Übernachtungen in Deutschland werden knapper und teurer. Insbesondere Ferienwohnungen sind an Nord- und Ostsee fast ausverkauft und rund 18 Prozent teurer als vor Beginn der Corona-Krise. Trotzdem sind die urlaubshungrigen Gäste bereit etwas mehr zu bezahlen.
Bei Reiseveranstaltern schätzt man den Umsatz für diesen Sommer auf knapp 2,3 Milliarden Euro.

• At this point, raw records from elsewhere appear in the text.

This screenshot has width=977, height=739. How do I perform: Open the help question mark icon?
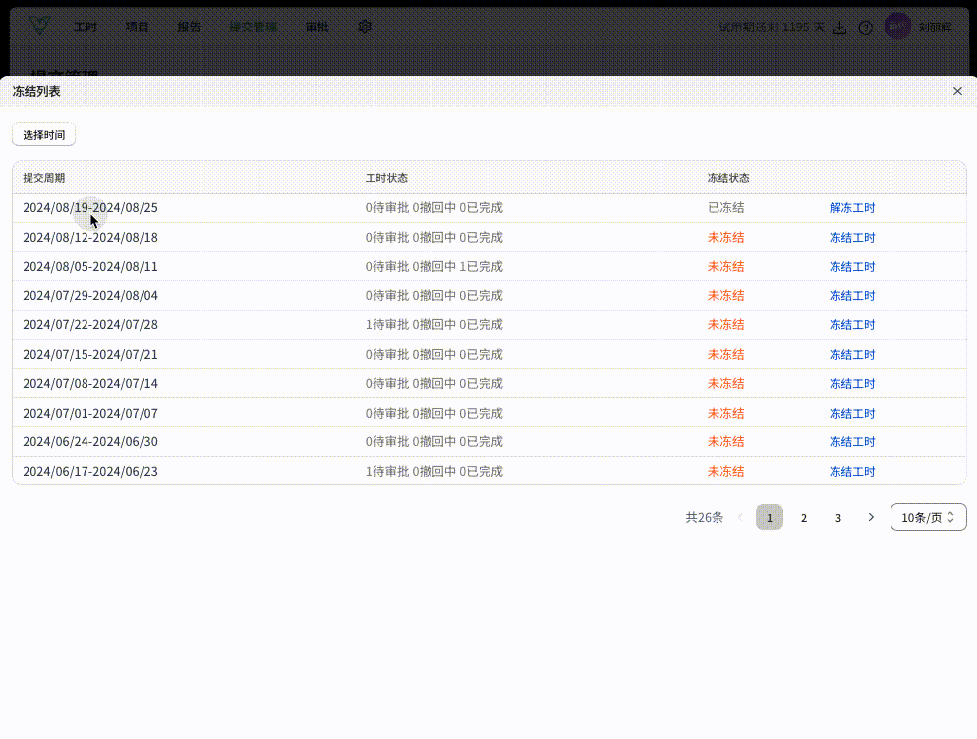[865, 28]
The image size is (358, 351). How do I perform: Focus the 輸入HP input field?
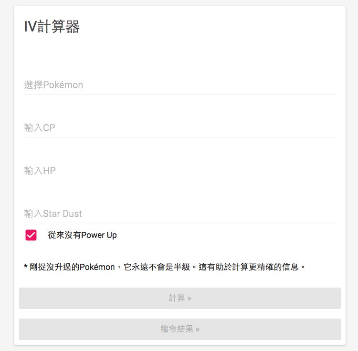click(179, 171)
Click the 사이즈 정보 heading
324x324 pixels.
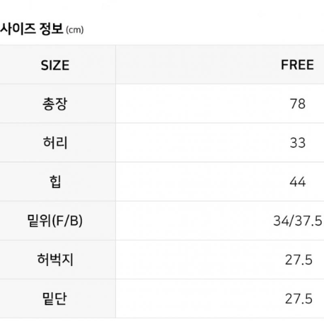pyautogui.click(x=32, y=29)
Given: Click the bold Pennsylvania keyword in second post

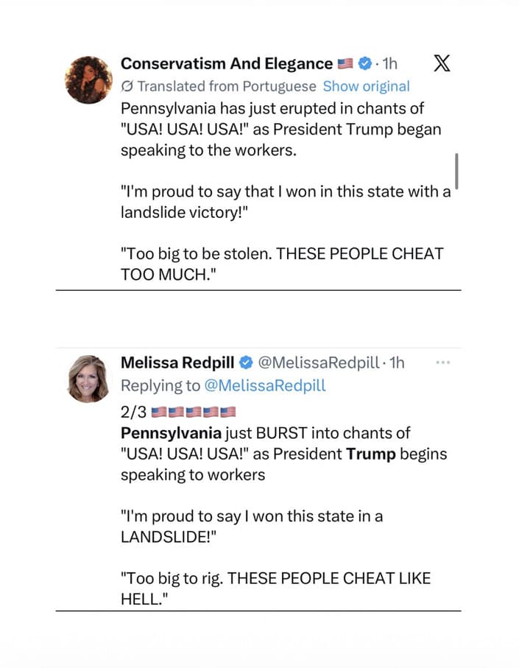Looking at the screenshot, I should click(171, 433).
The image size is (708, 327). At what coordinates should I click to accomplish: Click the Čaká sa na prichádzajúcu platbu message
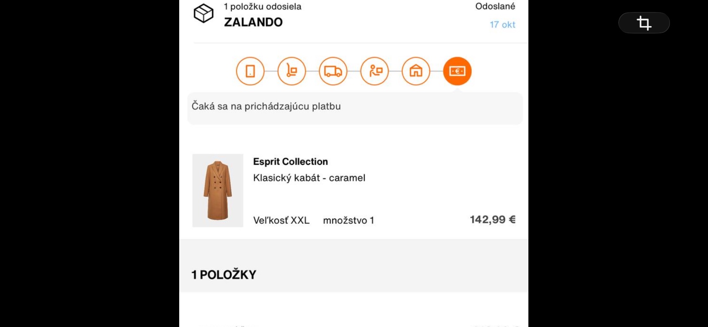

Was gigantisch klingt bedeutet trotzdem einen Umsatzeinbruch von fast 7 Milliarden Euro im Vergleich zu 2019. Folgerichtig sagt Norbert Fiebig, Präsident des Deutschen Reiseverbands:
Selbst wenn der Sommer positiv bleibt, werden am Ende wohl lediglich rund 40 Prozent des Umsatzes aus dem Vor-Corona-Jahr 2019 erreicht werden.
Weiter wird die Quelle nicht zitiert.